> Task directions: Exactly as they appear below, repeat the lines from the one with "The width and height of the screenshot is (751, 628)." through the one with "Click Villarreal's first", and no others.

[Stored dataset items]
__________

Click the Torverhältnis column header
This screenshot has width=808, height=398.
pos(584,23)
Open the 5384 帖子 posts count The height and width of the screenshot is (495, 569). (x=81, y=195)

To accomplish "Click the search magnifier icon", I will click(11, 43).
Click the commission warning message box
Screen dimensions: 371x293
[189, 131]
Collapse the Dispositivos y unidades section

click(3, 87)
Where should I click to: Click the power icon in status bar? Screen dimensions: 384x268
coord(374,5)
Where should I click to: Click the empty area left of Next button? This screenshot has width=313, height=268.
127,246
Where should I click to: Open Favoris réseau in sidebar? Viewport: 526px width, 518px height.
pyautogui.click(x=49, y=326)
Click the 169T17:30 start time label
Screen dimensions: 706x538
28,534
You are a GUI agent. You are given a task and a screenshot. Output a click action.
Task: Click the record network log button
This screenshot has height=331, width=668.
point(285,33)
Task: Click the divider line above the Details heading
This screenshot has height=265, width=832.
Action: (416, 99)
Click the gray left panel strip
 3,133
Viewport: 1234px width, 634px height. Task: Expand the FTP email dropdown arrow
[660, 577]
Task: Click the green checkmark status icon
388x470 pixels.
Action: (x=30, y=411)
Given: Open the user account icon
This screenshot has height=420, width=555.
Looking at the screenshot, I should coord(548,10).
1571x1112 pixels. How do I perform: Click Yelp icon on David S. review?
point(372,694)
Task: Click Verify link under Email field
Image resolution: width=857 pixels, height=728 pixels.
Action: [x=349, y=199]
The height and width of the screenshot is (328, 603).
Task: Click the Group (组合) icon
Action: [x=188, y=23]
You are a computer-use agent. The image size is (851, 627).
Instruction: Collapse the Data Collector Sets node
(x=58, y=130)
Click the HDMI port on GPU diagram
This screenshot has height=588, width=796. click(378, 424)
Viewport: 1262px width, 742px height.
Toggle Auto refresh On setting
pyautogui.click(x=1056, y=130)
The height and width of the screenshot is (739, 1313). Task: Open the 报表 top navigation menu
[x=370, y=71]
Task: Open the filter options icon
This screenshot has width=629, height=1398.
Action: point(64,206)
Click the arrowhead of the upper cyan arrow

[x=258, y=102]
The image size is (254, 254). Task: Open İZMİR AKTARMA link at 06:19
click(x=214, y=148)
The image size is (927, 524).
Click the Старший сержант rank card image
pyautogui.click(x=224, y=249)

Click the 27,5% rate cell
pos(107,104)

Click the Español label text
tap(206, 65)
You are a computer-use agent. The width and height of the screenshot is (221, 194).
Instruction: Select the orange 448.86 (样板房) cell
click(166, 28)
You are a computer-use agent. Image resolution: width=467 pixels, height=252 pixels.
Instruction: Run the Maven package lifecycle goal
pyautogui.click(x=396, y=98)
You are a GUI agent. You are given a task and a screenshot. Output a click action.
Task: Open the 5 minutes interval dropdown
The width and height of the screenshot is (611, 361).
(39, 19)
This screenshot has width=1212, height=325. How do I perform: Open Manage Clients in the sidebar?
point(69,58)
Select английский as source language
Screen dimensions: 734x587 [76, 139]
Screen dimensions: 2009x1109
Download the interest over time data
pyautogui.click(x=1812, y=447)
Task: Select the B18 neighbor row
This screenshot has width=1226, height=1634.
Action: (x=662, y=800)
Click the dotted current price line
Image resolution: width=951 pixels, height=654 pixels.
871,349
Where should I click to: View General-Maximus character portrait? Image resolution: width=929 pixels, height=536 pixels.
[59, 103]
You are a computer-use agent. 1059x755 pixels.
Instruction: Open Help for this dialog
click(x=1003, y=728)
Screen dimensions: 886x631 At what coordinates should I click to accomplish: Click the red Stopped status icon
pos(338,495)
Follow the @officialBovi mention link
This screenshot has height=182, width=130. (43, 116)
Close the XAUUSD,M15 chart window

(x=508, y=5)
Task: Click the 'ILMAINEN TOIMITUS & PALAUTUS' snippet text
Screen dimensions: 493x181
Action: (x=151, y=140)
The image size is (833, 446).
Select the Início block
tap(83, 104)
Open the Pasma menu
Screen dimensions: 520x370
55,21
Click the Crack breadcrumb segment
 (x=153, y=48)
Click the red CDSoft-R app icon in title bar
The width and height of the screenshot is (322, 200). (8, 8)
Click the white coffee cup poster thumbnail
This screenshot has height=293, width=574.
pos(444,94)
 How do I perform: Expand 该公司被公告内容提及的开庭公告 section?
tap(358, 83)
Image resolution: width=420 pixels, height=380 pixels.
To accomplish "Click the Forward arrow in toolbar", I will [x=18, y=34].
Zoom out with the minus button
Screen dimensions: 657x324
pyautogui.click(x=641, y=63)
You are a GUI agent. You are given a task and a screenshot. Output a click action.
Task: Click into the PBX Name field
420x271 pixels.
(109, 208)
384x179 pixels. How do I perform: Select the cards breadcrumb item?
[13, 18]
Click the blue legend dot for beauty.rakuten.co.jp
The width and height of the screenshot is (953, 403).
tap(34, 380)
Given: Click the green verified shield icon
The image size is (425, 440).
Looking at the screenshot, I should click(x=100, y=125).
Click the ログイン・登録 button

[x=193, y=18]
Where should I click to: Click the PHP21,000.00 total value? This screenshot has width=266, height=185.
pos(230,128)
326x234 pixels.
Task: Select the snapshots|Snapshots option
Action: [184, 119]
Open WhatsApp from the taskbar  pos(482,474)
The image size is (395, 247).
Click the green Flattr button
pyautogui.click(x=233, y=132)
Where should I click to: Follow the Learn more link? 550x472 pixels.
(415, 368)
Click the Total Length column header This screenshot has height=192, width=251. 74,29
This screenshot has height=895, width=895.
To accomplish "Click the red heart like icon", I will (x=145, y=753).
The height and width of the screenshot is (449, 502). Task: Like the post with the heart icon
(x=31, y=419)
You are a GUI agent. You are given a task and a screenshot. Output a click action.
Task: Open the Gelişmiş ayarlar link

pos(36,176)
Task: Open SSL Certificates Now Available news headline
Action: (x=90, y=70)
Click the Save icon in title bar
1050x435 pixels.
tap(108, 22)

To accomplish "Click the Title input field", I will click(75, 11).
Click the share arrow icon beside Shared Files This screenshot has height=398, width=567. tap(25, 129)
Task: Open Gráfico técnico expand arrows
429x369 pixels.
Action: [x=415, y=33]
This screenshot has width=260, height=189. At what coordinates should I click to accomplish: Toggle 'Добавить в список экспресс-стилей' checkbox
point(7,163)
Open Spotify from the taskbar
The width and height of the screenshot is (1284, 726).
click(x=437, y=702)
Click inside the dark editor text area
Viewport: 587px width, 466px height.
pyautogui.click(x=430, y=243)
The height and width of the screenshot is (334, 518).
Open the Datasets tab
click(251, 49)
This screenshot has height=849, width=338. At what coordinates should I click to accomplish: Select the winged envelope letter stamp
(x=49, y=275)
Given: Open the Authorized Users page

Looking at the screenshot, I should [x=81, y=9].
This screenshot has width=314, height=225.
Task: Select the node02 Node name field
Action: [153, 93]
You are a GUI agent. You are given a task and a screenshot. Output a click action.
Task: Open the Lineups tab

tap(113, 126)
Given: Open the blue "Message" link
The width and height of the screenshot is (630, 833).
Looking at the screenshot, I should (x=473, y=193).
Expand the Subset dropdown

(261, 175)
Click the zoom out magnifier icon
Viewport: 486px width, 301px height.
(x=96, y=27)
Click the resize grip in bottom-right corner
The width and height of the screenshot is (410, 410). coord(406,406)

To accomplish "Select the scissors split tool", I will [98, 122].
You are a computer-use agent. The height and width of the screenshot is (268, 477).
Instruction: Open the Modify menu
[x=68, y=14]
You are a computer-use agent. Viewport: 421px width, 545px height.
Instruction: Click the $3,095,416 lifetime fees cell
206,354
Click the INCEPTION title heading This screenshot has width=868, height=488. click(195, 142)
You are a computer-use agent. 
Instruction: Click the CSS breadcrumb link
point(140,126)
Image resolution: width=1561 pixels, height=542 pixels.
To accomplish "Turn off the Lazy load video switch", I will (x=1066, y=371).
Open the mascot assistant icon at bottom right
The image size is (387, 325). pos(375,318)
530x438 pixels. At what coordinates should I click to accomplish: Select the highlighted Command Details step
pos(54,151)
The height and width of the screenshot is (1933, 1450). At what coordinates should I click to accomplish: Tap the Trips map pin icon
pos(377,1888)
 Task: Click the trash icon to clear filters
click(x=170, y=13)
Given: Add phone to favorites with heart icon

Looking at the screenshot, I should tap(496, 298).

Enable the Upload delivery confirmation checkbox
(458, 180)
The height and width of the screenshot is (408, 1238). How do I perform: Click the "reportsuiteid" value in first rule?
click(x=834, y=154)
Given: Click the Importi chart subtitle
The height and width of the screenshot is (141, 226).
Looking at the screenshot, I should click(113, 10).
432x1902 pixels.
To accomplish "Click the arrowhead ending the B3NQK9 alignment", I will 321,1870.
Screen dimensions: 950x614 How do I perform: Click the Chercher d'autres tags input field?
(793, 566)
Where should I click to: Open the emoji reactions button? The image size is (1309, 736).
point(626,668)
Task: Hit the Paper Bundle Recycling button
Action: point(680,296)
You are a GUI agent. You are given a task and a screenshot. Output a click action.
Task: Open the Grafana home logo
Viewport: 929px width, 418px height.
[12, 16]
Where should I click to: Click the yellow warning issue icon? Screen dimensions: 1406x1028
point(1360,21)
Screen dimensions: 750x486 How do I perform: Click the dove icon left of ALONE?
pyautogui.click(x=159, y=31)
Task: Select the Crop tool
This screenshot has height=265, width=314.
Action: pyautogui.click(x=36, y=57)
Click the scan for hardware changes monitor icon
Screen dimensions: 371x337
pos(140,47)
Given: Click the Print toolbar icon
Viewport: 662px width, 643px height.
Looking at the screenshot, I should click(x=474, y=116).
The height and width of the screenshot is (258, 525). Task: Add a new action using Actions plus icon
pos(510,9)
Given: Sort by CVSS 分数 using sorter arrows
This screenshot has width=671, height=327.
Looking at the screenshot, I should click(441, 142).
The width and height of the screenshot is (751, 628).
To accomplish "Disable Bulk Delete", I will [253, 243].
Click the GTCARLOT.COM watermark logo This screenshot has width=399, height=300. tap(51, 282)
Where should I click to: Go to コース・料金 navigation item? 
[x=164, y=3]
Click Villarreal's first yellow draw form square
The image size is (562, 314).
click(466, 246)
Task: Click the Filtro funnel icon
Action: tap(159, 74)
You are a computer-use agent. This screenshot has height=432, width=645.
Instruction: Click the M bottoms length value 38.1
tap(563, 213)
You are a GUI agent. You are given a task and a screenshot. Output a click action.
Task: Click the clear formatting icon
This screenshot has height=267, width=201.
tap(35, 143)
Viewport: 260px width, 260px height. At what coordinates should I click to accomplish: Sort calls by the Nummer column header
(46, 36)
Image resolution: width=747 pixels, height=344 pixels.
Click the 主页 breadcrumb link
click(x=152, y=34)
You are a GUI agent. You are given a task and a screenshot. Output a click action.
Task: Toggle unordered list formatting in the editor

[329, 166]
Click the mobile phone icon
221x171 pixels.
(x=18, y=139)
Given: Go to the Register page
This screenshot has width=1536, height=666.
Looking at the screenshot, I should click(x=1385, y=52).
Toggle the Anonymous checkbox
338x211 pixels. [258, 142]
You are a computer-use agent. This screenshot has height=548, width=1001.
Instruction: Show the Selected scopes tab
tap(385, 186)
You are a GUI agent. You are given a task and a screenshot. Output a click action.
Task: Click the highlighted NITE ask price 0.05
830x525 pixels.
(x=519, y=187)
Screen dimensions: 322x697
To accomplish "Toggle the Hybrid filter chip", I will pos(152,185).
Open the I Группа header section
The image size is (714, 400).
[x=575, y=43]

__________

> Completed task:
The width and height of the screenshot is (751, 628).
To accomplish "Disable Bulk Delete", I will [253, 243].
Click the GTCARLOT.COM watermark logo This screenshot has width=399, height=300. tap(51, 282)
Where should I click to: Go to コース・料金 navigation item? 
[x=164, y=3]
Click Villarreal's first yellow draw form square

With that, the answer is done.